The contrasting philosophy is exemplified in a recent article titled "Spam Wars" by Harvard Law School professor Lawrence Lessig, who argues for the creation of an overarching policy-making institution to develop and enforce collective rules and regulations. You might remember Professor Lessig, whose 15 minutes of fame came when he was dumped as a proposed "special master" in the Microsoft antitrust suit.

Lessig opines that, while spam is a nuisance, "the real problem is that vigilantes and network service providers are deciding fundamental policy questions about how the Net will work, each group from its own perspective."
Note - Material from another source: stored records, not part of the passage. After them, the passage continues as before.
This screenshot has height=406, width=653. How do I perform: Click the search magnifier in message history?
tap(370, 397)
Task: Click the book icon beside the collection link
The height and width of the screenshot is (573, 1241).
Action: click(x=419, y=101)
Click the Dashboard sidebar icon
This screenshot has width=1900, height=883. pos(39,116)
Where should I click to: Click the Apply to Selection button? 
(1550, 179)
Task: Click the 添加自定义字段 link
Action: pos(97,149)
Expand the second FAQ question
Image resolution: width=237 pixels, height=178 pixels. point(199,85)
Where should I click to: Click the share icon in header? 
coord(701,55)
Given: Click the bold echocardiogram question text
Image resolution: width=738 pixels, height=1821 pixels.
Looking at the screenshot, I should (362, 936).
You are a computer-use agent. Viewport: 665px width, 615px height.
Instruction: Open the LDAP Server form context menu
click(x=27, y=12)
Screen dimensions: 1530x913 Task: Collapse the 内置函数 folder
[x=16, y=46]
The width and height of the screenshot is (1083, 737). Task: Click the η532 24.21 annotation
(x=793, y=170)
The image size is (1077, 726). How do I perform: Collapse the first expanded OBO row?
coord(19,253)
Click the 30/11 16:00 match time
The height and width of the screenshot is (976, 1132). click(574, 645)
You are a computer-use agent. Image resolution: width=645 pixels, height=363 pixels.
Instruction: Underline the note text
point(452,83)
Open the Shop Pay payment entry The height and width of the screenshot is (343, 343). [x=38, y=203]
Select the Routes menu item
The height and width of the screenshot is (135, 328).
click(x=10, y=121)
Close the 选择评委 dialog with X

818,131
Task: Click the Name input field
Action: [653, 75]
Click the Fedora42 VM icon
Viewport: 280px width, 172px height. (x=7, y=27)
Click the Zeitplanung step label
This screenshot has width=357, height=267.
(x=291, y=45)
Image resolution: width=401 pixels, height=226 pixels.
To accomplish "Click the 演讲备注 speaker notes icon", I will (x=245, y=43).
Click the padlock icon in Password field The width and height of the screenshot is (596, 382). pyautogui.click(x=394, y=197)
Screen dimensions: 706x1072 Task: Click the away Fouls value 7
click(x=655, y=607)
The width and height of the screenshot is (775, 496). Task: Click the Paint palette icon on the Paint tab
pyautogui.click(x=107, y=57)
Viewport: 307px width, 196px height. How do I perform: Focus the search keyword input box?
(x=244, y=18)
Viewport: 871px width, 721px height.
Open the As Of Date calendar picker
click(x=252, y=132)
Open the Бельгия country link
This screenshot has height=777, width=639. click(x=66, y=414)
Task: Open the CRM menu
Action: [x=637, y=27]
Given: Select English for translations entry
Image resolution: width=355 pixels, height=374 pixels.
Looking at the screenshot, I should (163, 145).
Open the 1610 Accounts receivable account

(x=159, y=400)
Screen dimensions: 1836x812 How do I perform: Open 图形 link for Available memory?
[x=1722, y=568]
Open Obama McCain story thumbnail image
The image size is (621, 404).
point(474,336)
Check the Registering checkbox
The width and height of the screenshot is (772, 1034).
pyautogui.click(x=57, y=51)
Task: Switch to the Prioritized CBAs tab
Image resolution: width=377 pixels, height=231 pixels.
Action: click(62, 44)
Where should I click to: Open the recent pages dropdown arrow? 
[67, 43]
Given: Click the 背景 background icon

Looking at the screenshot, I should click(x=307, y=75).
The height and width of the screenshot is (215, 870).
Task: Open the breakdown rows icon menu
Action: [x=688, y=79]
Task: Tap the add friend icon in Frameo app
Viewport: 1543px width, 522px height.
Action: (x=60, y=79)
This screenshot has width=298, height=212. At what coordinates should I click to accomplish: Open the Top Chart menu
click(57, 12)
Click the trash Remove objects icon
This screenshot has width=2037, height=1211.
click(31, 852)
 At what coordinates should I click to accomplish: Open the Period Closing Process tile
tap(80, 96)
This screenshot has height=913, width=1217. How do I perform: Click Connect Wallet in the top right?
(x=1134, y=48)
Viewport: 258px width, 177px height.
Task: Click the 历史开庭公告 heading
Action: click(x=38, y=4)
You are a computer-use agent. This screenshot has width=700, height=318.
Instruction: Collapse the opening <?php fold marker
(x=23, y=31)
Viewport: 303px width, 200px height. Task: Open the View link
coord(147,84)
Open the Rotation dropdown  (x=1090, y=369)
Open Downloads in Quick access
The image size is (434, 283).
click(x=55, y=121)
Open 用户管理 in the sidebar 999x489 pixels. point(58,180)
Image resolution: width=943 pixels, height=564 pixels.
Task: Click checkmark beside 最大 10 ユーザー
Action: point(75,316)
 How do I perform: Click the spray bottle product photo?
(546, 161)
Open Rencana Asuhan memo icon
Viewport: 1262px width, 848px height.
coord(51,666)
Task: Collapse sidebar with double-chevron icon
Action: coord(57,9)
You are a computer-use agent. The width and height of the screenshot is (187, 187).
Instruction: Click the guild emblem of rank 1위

Lessig is horrified by this rejection of central authority in favor of reliance on the invisible hand. He takes, as an example, the anti-spam consortia such as the Open Relay Blocking System and the MAPS Realtime Blackhole List, whose subscribing system operators voluntarily agree to block incoming e-mail from ISPs that do not, in the consortium's judgment, practice adequate anti-spam measures.

What's particularly fascinating about this debate is that we are coming full circle since the civil rights legislation of the 1960s granted broad new powers to the government to regulate commerce between citizens. While correcting a grievous moral wrong, racial discrimination, the remedy sowed the seeds for the destruction of the freedom of association and the right of private contract.

These rights have been born again on the Internet, and what drives Lessig and his kind crazy is that there's nothing they can do about it.

Characteristic of the environment in which these professional policy-makers thrive, any solution in which governance does not come down from the top is inconceivable.

As so aptly expressed in an unpublished letter to the editor by Internet entrepreneur Bruce Fancher, copied to me in a fit of pique, "Lessig is quite right when he says that policy is being made, but he is mistaken when he says that those making the policy are unaccountable. What he means is that they are not accountable to him and other elites in government and academia. Those making policy are accountable to their employers, customers and others who are, unlike Lessig, directly involved. They are accountable in the same way a shop owner is accountable to his clientele."

Yep. And the handmaidens of the Leviathan State had better get used to it. After all, who would you rather have write the laws of cyberspace: a club-wielding Harvard professor or you and your peers, voluntarily participating in a journey of discovery?